J. T. BARBARESE's next book of poems, True Does Nothing, is forthcoming this spring along with a translation of selected poems from Jacques Prévert's Paroles.

LAUREN BARBATO's fiction has appeared in Blackbird and Cosmonauts Avenue. She is the author of In Good Faith: Why I Provide Abortions, an interview project for Catholics for Choice, and her nonfiction has also appeared in Cosmopolitan and Ms. magazine. Lauren holds an MFA in creative writing from Rutgers-Newark, where she currently teaches.

THOMAS BECKWITH is a staff writer at The Millions and an MFA candidate at Johns Hopkins. He is also the author, under a pen name, of a novel for young readers.

MIKE BROIDA's work has appeared in The New York Times Book Review, The Washington Post, The Economist, The Virginia Quarterly Review, The Los Angeles Times, The Kenyon Review online, and The Millions, among other places. He graduated from Kenyon College in 2012 and is currently pursuing an MFA in fiction from Johns Hopkins.

DANIEL BROWN's poems have appeared in Poetry, Partisan Review, Raritan, and other journals. His poetry collections are Taking the Occasion and What More? Brown's criticism has appeared in The Harvard Book Review, The New Criterion, PN Review, and other journals. His Why Bach?: An Audio-Visual Appreciation is available at Amazon.com.

ALEX CIGALE's first full book is Russian Absurd: Daniil Kharms, Selected Writings (Northwestern World Classics, 2017). He was awarded an NEA Fellowship in Literary Translation in 2015. His own poems and translations from Russian appear widely. His retranslation of Anna Akhmatova's "Requiem" can be found in the Summer 2016 issue of The Hopkins Review.

MORRI CREECH's fourth collection of poems, Blue Rooms, is forthcoming from Waywiser Press in October. He has had poems recently in Oxford American, Missouri Review, Prairie Schooner, Smartish Pace, and elsewhere.

SCOTT DONALDSON has written biographies of several 20th-century American authors, including Winfield Townley Scott, Ernest Hemingway, F. Scott Fitzgerald, John Cheever, Archibald MacLeish, and Edwin Arlington Robinson. His most recent book, The Impossible Craft: Literary Biography, deals with his own experiences in the field. He's now at work on a critical analysis of Fitzgerald's Tender Is the Night. [End Page 342]

NICHOLAS FRIEDMAN is the author of Petty Theft, which won the 2018 New Criterion Poetry Prize. He currently works as a Jones Lecturer in Poetry at Stanford University.

Now retired from a career practicing law, JACK L. B. GOHN reviews theater for Broadwayworld.com and writes a column on law and public policy in the Maryland Daily Record.
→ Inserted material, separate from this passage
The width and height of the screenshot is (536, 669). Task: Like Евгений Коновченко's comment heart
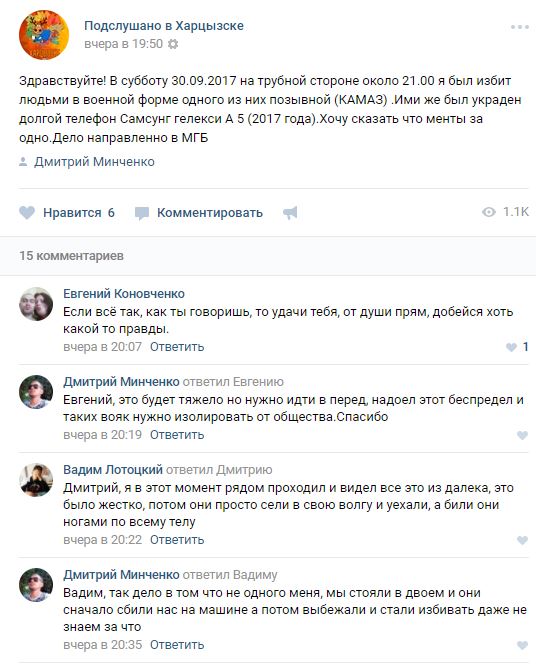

His writings have also appeared in legal and literary academic journals.

RACHEL HADAS's verse translations of Euripides' two Iphigenia plays will be published in June, as will her latest collection of verse, Poems for Camilla. The author of many books of poetry, essays, and translations, Rachel Hadas is Board of Governors Professor of English at Rutgers-Newark, where she has taught for many years.

RICHIE HOFMANN is the recipient of a Ruth Lilly Fellowship and the author of Second Empire (Alice James Books, 2015). A 2014 graduate of the Johns Hopkins Writing Seminars MFA program, he is currently a Wallace Stegner Fellow in Poetry at Stanford University.

JEFFERSON HUNTER is The Hopkins Review's film critic and the Helen and Laura Shedd Professor of English and Film Studies, Emeritus, at Smith College. He has recently authored a website, A Word in Your Ear, about unusual English words and phrases (sophia.smith.edu/blog/wordinyourear).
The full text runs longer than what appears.